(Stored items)
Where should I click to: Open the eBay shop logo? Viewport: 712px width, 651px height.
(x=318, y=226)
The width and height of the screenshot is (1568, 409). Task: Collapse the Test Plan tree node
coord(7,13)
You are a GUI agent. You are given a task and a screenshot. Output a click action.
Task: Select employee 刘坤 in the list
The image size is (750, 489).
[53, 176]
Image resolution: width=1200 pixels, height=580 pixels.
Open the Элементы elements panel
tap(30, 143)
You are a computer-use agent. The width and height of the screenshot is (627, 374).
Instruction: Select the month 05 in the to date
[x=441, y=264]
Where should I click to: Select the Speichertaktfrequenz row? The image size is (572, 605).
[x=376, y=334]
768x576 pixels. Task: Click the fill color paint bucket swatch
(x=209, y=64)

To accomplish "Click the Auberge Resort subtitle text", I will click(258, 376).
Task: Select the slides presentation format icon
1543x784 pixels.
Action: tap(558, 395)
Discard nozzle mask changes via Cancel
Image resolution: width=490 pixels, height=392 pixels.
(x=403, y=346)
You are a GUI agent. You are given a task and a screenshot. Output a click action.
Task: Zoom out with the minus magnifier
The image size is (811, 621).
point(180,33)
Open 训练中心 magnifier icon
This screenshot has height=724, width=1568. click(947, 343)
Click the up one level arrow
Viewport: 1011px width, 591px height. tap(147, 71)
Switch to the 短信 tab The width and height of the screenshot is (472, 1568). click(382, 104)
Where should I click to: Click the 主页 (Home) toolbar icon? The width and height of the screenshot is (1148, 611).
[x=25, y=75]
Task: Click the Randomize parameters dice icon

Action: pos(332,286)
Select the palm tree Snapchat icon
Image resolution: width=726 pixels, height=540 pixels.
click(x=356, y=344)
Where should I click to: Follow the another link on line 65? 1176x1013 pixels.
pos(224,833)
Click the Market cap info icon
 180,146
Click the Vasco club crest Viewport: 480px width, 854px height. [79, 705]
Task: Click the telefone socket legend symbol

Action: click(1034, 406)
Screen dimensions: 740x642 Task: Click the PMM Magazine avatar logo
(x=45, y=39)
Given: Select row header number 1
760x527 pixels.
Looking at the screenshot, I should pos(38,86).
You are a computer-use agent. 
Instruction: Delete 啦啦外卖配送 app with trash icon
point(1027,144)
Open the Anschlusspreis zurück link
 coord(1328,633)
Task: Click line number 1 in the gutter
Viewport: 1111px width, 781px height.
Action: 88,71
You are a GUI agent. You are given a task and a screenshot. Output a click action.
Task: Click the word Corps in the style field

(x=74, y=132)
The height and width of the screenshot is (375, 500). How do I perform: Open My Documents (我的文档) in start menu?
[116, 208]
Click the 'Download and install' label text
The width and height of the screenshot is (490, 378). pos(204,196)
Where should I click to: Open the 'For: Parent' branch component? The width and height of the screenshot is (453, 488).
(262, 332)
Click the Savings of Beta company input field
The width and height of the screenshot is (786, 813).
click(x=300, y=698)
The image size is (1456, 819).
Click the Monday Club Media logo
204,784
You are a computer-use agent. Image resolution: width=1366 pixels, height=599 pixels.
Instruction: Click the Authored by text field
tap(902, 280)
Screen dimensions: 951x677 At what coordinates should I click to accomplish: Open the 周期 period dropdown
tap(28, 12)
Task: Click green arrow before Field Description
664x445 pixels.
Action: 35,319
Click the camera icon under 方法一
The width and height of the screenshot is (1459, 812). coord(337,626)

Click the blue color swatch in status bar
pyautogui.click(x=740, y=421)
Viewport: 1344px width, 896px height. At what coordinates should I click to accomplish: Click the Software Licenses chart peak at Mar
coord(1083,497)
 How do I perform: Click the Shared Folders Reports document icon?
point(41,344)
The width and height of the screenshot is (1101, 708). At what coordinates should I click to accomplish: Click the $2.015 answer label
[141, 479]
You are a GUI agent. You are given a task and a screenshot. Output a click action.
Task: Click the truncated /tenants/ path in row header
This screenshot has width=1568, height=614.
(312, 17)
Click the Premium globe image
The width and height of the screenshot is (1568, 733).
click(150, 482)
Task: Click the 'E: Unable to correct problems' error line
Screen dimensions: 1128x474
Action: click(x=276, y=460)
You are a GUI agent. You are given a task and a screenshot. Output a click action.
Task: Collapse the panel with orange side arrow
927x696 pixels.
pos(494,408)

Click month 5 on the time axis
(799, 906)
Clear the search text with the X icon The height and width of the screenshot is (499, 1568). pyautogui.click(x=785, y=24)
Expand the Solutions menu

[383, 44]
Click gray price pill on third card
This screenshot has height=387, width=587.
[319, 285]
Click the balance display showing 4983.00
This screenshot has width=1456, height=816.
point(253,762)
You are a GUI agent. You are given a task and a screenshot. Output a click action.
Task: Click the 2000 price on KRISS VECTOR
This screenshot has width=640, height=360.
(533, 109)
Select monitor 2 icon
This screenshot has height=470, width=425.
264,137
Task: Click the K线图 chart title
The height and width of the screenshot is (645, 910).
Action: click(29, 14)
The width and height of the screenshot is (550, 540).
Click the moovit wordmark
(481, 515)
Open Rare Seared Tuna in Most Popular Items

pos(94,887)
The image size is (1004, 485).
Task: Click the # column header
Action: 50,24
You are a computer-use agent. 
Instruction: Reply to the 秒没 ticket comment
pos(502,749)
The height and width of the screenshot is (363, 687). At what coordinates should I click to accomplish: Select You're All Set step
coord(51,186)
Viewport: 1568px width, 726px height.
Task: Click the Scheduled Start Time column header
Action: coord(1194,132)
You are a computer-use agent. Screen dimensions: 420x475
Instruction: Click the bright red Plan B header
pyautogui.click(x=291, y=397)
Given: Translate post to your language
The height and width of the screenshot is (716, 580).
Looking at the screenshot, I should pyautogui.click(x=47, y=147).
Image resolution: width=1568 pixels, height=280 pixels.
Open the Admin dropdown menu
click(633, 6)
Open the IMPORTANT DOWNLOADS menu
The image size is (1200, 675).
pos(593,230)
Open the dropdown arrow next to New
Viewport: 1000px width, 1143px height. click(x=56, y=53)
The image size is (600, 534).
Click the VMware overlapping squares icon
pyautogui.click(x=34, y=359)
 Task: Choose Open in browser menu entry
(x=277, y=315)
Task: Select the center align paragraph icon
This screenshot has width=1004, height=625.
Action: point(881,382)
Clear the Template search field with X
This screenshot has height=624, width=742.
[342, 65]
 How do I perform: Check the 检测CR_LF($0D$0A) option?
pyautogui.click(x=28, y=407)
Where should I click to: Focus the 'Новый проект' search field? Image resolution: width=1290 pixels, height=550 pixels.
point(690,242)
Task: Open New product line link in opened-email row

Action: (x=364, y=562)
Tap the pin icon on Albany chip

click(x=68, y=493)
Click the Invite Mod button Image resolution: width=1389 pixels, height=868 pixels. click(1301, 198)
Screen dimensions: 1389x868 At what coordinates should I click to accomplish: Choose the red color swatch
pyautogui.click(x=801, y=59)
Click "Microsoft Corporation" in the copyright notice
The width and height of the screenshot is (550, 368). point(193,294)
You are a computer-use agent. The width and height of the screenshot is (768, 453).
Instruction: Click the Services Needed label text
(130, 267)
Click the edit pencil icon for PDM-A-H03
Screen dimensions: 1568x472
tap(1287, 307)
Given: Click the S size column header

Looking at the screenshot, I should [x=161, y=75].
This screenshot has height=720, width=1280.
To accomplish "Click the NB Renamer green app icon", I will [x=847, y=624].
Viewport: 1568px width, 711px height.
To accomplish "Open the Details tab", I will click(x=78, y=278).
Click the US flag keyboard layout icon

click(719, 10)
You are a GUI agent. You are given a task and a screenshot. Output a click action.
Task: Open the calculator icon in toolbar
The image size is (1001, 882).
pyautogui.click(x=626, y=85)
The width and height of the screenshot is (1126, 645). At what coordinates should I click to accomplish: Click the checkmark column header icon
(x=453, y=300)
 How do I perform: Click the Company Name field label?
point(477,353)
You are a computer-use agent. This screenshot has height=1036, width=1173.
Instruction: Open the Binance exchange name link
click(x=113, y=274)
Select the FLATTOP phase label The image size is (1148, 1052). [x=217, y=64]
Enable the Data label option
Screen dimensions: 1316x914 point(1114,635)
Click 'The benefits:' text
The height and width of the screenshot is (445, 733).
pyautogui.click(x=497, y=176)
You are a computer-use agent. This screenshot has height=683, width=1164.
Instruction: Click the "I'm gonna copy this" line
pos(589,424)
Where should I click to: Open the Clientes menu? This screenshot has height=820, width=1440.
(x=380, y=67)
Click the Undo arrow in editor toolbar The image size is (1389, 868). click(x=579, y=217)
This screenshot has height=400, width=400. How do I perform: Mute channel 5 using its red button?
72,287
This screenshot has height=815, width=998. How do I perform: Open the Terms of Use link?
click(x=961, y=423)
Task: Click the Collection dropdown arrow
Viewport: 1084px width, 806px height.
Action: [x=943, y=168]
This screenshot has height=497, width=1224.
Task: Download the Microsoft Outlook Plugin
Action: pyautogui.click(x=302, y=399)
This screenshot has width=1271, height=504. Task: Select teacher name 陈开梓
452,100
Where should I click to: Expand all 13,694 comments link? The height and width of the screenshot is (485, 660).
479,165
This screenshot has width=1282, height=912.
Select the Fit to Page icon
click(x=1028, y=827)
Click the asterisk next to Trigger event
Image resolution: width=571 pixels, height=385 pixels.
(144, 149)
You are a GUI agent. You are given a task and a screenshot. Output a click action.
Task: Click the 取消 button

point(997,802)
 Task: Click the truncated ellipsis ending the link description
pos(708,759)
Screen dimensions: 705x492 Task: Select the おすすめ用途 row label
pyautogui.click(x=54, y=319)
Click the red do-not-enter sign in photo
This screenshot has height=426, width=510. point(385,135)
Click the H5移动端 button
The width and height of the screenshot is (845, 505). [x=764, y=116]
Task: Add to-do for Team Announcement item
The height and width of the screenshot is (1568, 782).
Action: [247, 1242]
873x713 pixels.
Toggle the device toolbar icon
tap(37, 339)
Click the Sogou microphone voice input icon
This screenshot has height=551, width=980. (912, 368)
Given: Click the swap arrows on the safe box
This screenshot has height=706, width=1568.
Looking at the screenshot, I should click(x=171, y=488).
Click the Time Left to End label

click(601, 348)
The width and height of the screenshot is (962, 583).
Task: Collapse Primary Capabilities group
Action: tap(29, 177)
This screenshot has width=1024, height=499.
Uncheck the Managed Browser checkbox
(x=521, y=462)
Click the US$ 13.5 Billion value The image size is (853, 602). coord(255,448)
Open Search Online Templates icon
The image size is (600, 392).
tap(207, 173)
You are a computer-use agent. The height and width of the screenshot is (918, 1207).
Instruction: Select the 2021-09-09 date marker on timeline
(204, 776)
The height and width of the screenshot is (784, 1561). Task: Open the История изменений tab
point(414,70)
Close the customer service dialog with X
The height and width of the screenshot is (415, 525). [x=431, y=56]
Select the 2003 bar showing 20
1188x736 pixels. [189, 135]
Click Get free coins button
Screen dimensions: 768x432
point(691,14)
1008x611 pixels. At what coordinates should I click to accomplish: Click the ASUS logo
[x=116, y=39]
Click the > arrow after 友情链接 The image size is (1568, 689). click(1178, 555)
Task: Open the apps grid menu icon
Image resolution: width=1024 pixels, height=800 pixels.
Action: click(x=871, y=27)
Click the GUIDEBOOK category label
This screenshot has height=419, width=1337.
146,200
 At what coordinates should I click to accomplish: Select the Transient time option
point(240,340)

* Try it:
Return only the part of the records above that opens with the line containing "Instruction: Open the" and closes with the line containing "has height=683, width=1164.", ends included.

* Written response:
Instruction: Open the Binance exchange name link
click(x=113, y=274)
Select the FLATTOP phase label The image size is (1148, 1052). [x=217, y=64]
Enable the Data label option
Screen dimensions: 1316x914 point(1114,635)
Click 'The benefits:' text
The height and width of the screenshot is (445, 733).
pyautogui.click(x=497, y=176)
You are a computer-use agent. This screenshot has height=683, width=1164.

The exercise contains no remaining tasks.